Ana Zlatkes, a well known and prize winning textile artist who has exhibited internationally, first encountered arpilleras at an international exhibition at the Womens Museum in Fürth, Germany in May 2009. She subsequently attended arpillera workshops facilitated by Roberta Bacic and has become a passionate proponent of the arpillera mode of expression.
Here, Ana depicts both the genocide inflicted by the Nazi regime on Jews during the second world war and the courageous work of those who led children to safety, in effect “stitching” a new life for them. In her view the theme of genocide is universal and current: “Genocide continues, changes in form and geographical location, but it is still a reality and it is the responsibility of all of us to try to prevent it.”
This arpillera, as well as honouring those who resisted the repressive regime, has undoubtedly changed the artist: “… this is my first homage to all the men and women who have had the courage to fight defending the lives of children. Today after making this arpillera I am not the same, something has happened in me and my life.”
Irena Sendler, a social worker, was one such woman who resisted the regime. Between 1942 and 1943, working through the Polish underground, she led hundreds of Jewish children out of the Ghetto to safe hiding places.

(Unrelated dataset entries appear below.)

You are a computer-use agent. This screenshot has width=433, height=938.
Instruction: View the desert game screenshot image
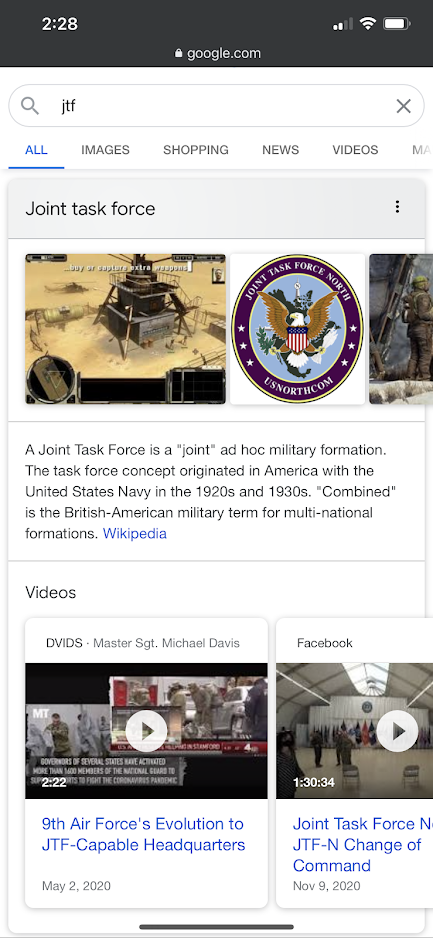[x=126, y=328]
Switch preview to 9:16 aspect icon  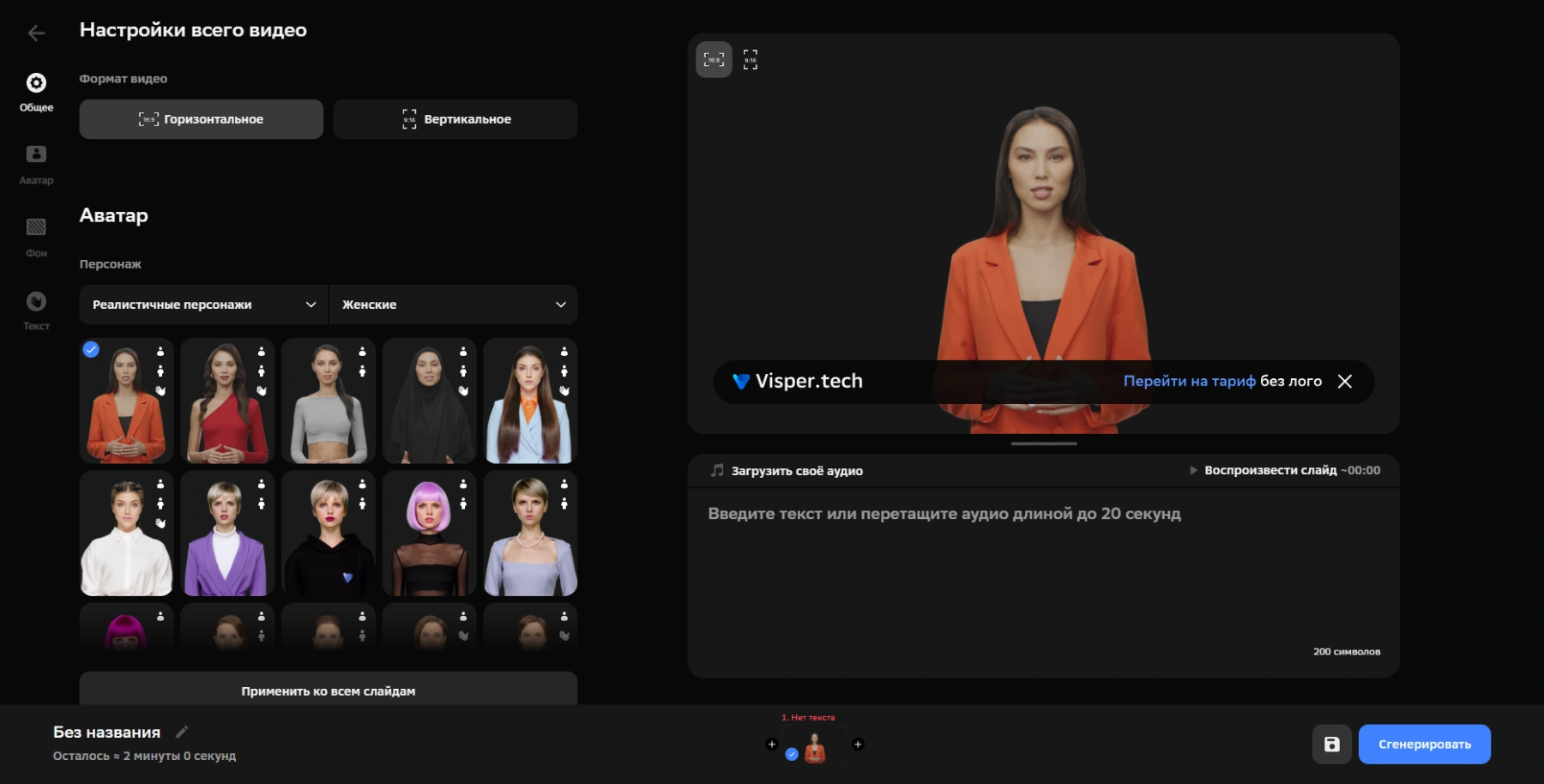click(x=751, y=59)

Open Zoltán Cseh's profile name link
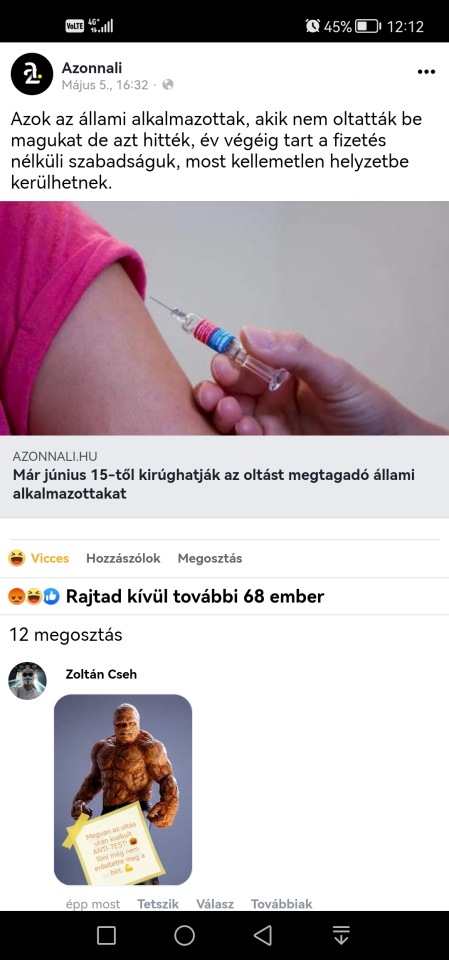pos(101,675)

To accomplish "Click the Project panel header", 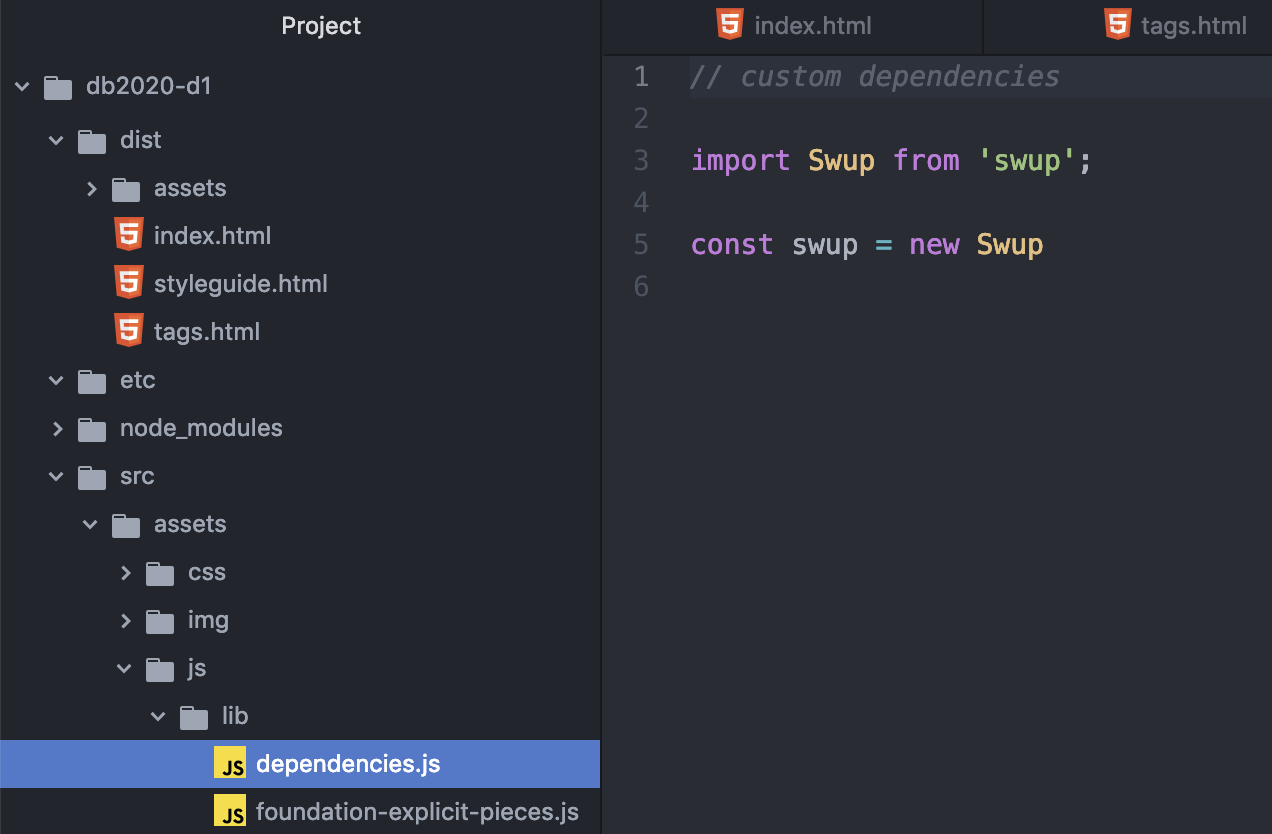I will click(x=321, y=26).
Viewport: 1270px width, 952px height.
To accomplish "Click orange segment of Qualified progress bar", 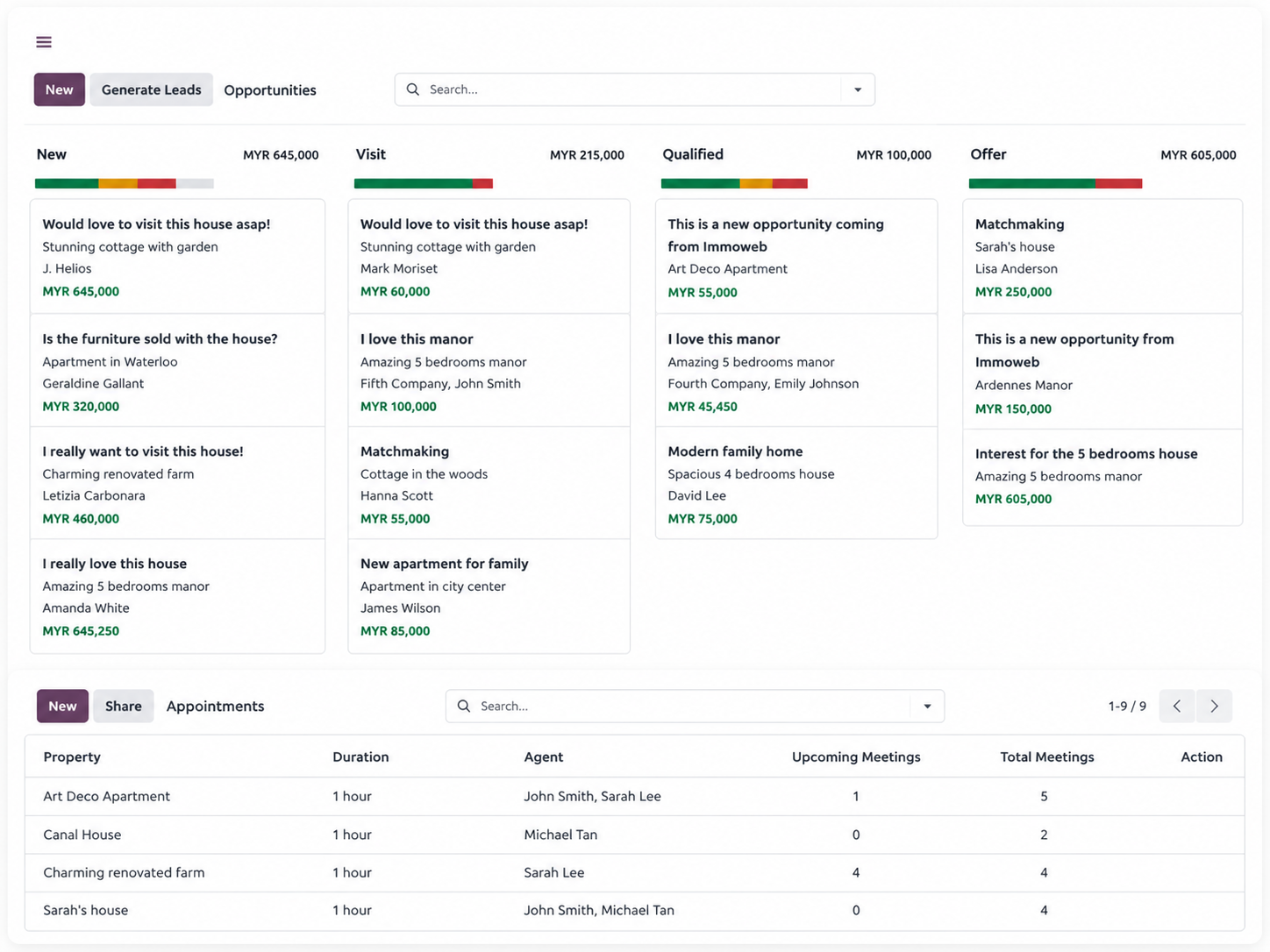I will (x=755, y=183).
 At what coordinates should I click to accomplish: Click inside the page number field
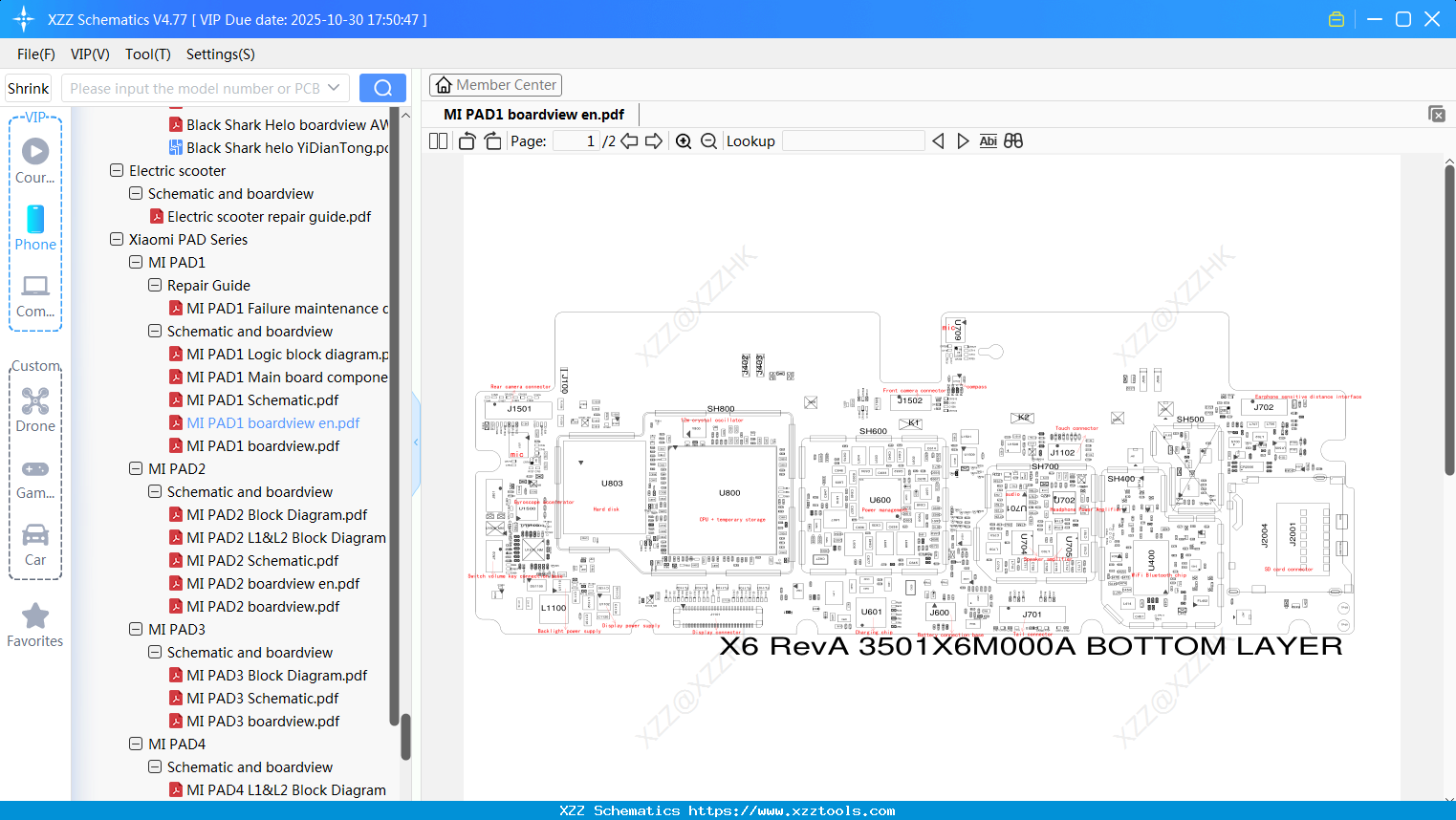pos(578,140)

Nicholas Winton, who worked on the London stock exchange, was instrumental in arranging for 669 children to leave Czechoslovakia at the beginning of the war. Vera Gissing, one of the children saved by Winton later commented: "He rescued the greater part of the Jewish children of my generation in Czechoslovakia. Very few of us met our parents again: they perished in concentration camps. Had we not been spirited away, we would have been murdered alongside them."